The ILAE now consider that there is insufficient evidence for mechanistic differences between LKS and CSWS to warrant considering them separate syndromes, and proposed the term of “epileptic encephalopathy with CSWS including LKS” for this particular childhood epileptic syndrome (Engel 2006).

Definition of epileptic encephalopathy with CSWS

There is now a large consensus to consider epileptic encephalopathy with CSWS as a spectrum of epileptic conditions defined by (1) an onset in childhood (3y to 10y); (2) the occurrence of cognitive or behavioral impairments that appear or worsen after the epilepsy onset; and (3) the presence of abundant IEDs during sleep, which tend to be more frequent, with increased amplitude and diffusion over the whole scalp during non-rapid eye movement sleep than during the awake state. LKS is a particular presentation in which acquired aphasia is the core symptom. Seizures are not a mandatory feature. When they occur, seizures have variable semiology (focal seizures without consciousness impairment, secondary generalized tonic–clonic seizures, focal negative myoclonia, atypical absences) but, unlike in Lennox–Gastaut syndrome, tonic seizures are usually not encountered (Galanopoulou et al. 2000; Tassinari et al. 2000).

Also, the minimal cognitive impairment needed to make a diagnosis of epileptic encephalopathy with CSWS is a subject of controversy. Indeed, numerous studies have reported an unexpected high rate of cognitive difficulties in the language, attentional, and memory domains in children with classic BECTS, which were associated with IED severity at the acute phase of the disease and resolved with the normalization of the EEG (Deonna 2000; Baglietto et al. 2001; Verrotti et al. 2014).
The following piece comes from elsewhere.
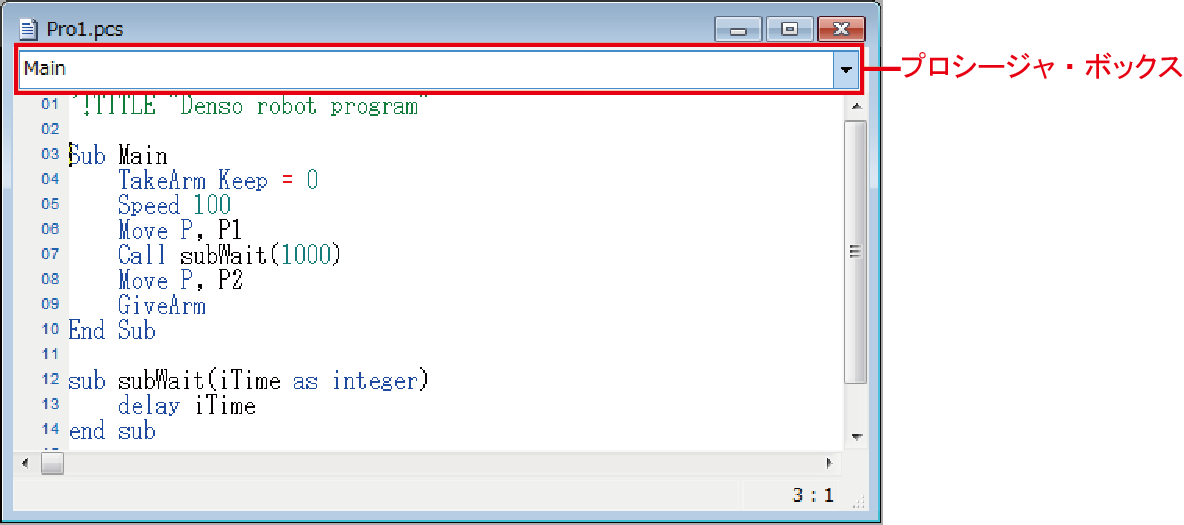Click the GiveArm statement on line 09
Image resolution: width=1184 pixels, height=525 pixels.
pos(161,305)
In conclusion, it is widely accepted that BECTS and epileptic encephalopathy with CSWS are the edges of a spectrum in which the most frequent and diffused IEDs during sleep seem to result in the more severe behavioral and cognitive deficits (Stephani and Carlsson 2006; Kramer et al. 2009; Moeller et al. 2013). The nosological limits between these two conditions are thus somewhat arbitrary.

Aetiology

Epileptic encephalopathy with CSWS is one of the childhood focal epileptic syndromes. According to the terminology revised in 2010 (Berg et al. 2010), the underlying aetiology allows classifying patients within one of the following three subgroups: structural/metabolic, genetic, and unknown. The subgroup of unknown aetiology is the most important, representing more than half of the patients. Patients with structural brain lesions identified on magnetic resonance imaging (MRI) are in the structural/metabolic subgroup and represent approximately 20% of the cases. Lesions are usually antenatal cortical malformations (polymicrogyria) or ante/perinatal cortical destructive lesions, but may also be purely subcortical, the association between thalamic perinatal injury and CSWS being well recognized (Guerrini et al. 1998; Guzzetta et al. 2005). These cases have usually preexisting signs of cerebral palsy. Within this subgroup are also patients with preexisting motor and cognitive deficiencies related to chromosomal anomalies (15q deletion for instance) or genetic syndromes such as Rett syndrome (Van Bogaert et al. 2006). In the genetic subgroup are patients with a demonstrated genetic mutation, but those with mutations associated with structural brain lesions (tubulin genes for instances) and those with chromosomal deletions and preexisting psychomotor delay do not belong to this subgroup. Up to now, there is only one gene demonstrated as pathogenic in the genetic subgroup. This gene is called GRIN2A. Mutations of GRIN2A have been identified by three independent research groups (Carvill et al. 2013, Lesca et al. 2013, and Lemke et al. 2013). Patients with GRIN2A mutations represented about 10% to 20% of cohorts of patients with epileptic encephalopathy with CSWS and normal MRI. Phenotypes are LKS or atypical BECTS, but some patients have a typical BECTS phenotype, further underlying the overlap between these two epileptic syndromes. GRIN2A encodes the N-methyl-D-aspartate (NMDA) glutamate receptor a2 subunit, GluN2A. Patients have either inherited or de novo mutations, which affect NMDA receptor function.

Pathophysiology of cognitive regression

It should be noted that complete normalization of the sleep EEG is not always mandatory to obtain clinical improvement. Indeed, besides the percentage of spike–wave complexes during non-rapid eye movement sleep, the diffusion of the epileptic activity over the whole scalp is also important to consider, as children with diffuse CSWS may show spectacular clinical improvement under treatment even if a focus of spikes persists during a high percentage of sleep time (Aeby et al. 2005; Buzatu et al. 2009).